#### Records for processing ####

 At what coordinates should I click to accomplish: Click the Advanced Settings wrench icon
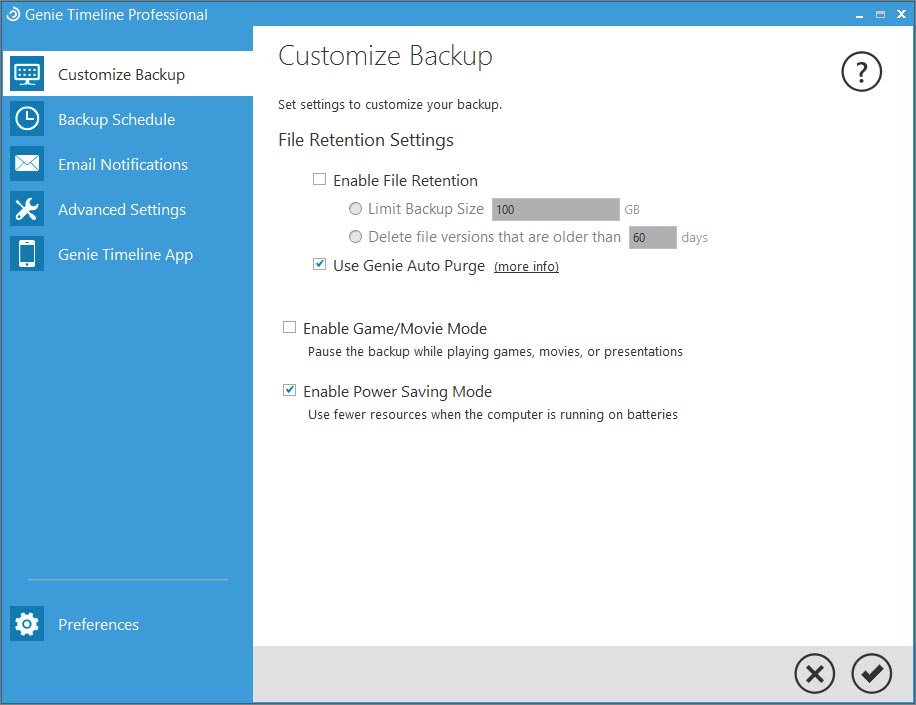click(x=27, y=209)
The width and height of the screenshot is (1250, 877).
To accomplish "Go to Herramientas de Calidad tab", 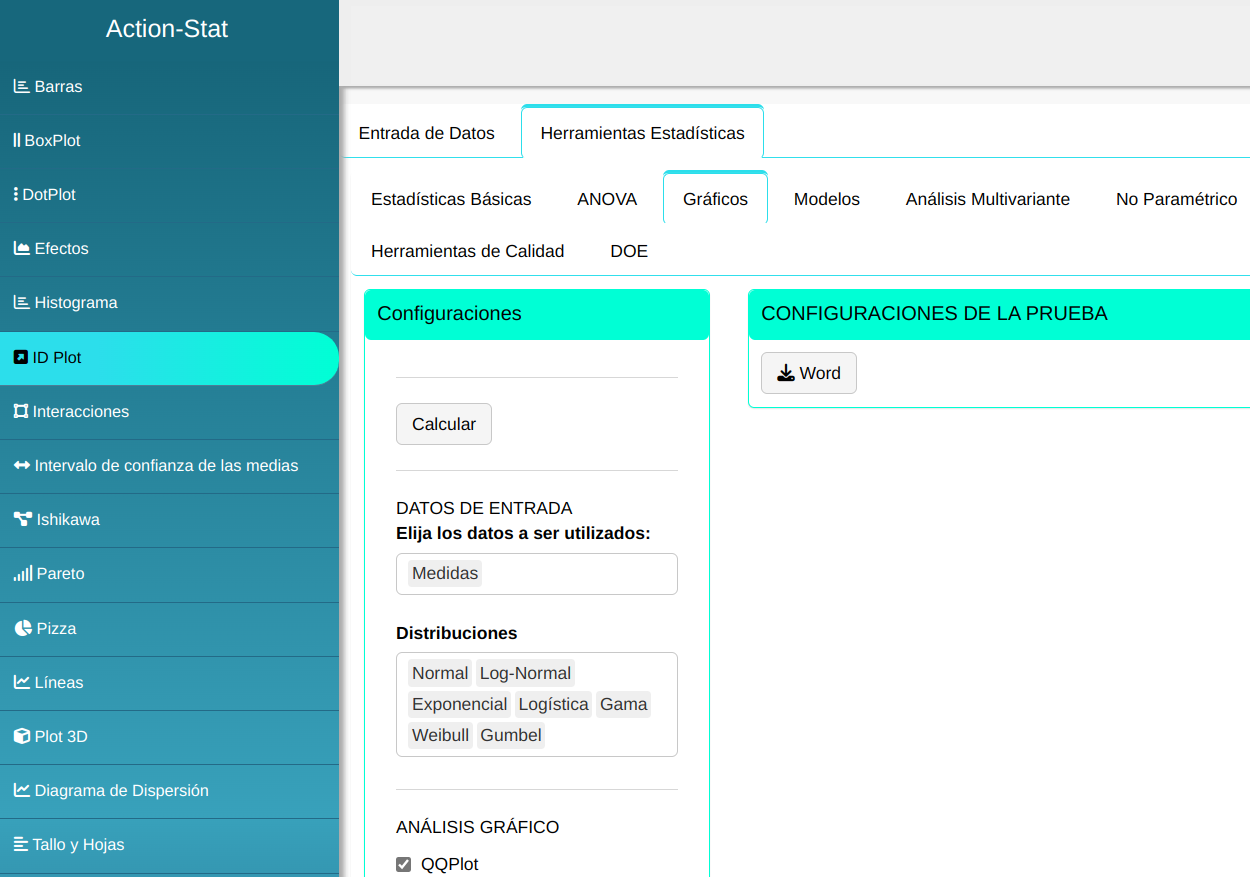I will coord(467,251).

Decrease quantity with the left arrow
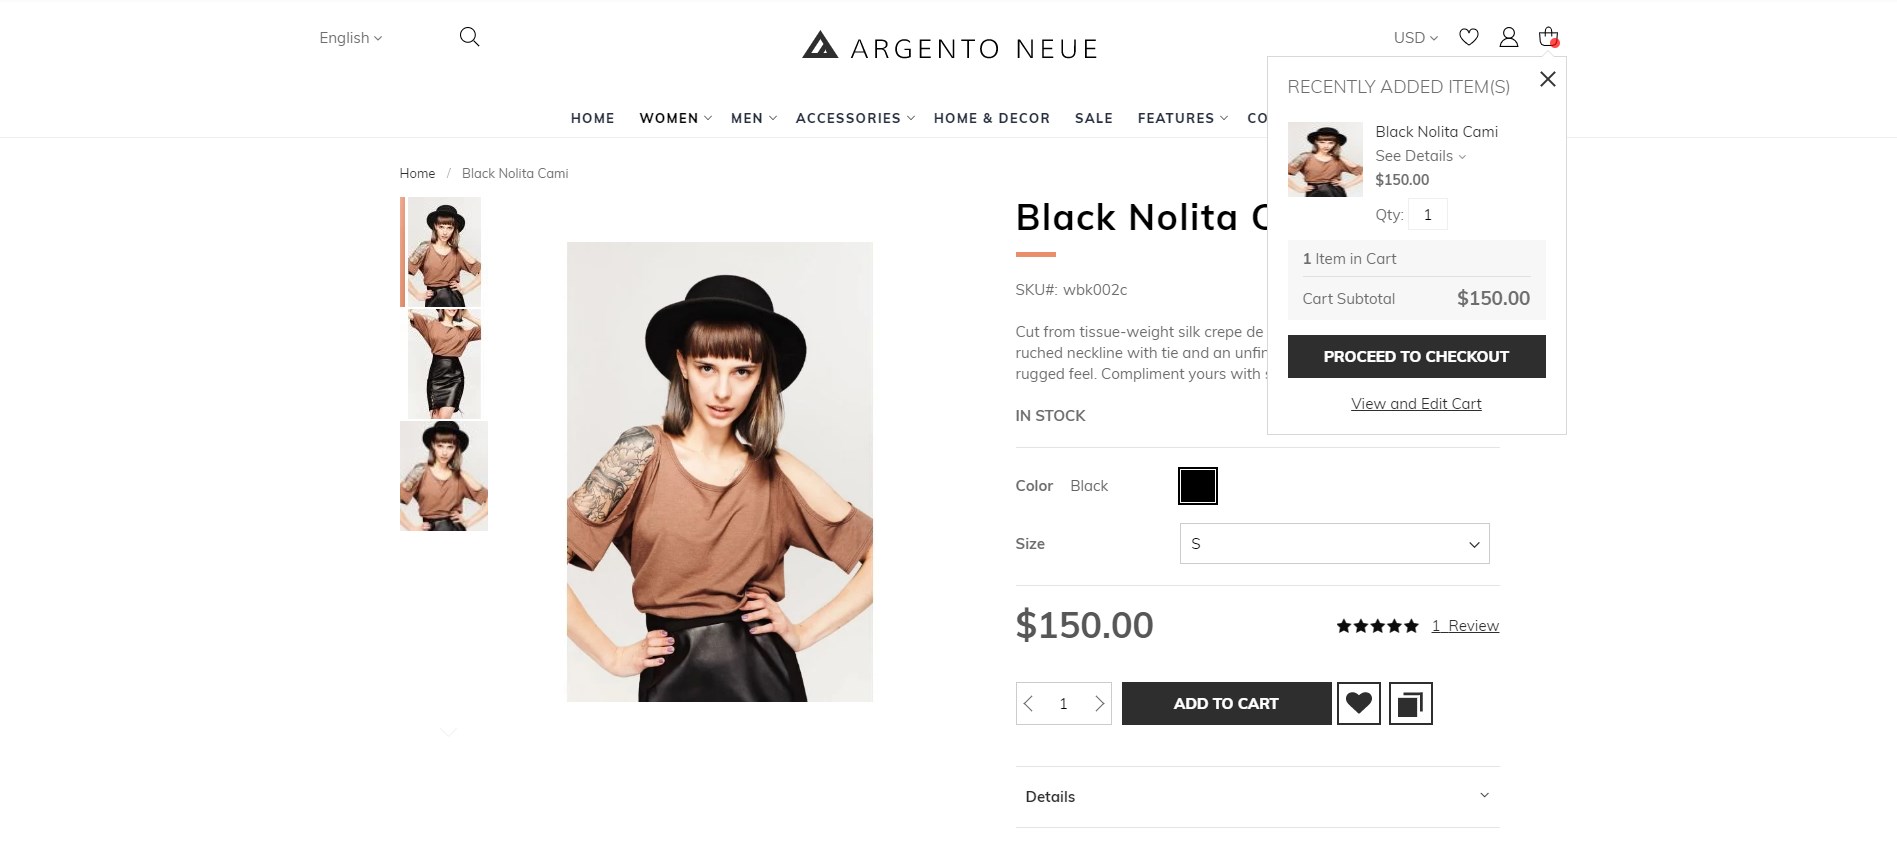[1028, 704]
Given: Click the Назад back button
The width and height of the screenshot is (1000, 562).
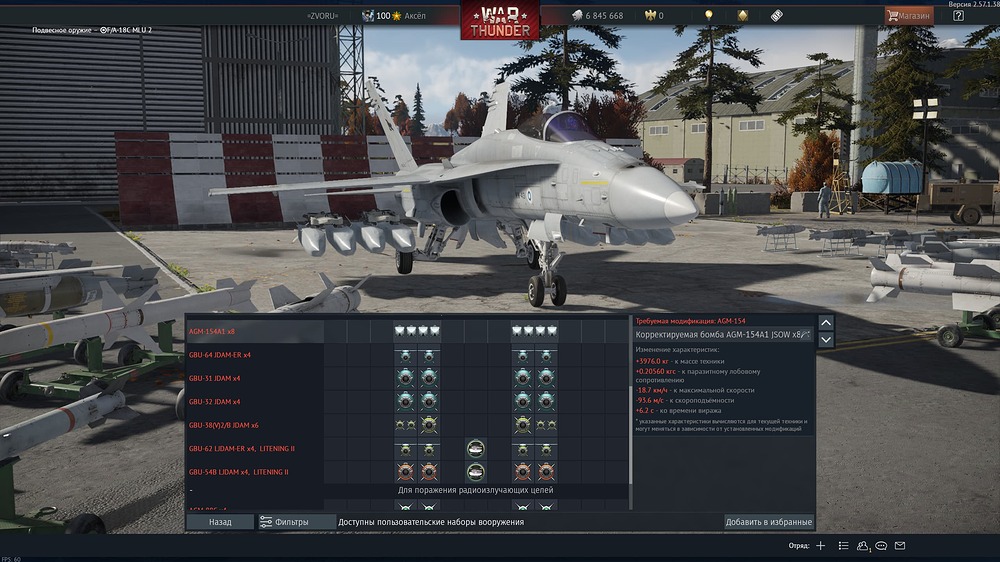Looking at the screenshot, I should click(220, 522).
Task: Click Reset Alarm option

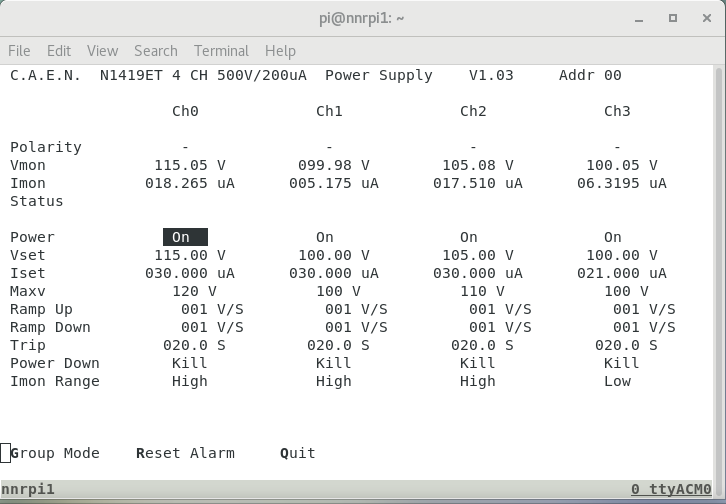Action: point(185,453)
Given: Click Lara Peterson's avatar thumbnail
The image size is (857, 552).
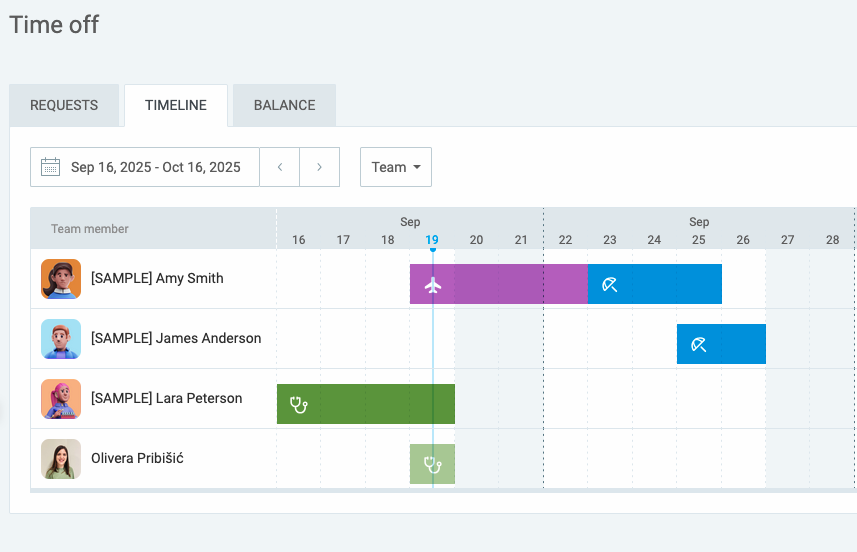Looking at the screenshot, I should 61,399.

####

**What you are asked to do**
Every line above carrying the word "Given" needs to be shown.

**Task response**
Given: Click the Назад back button
Given: Click Lara Peterson's avatar thumbnail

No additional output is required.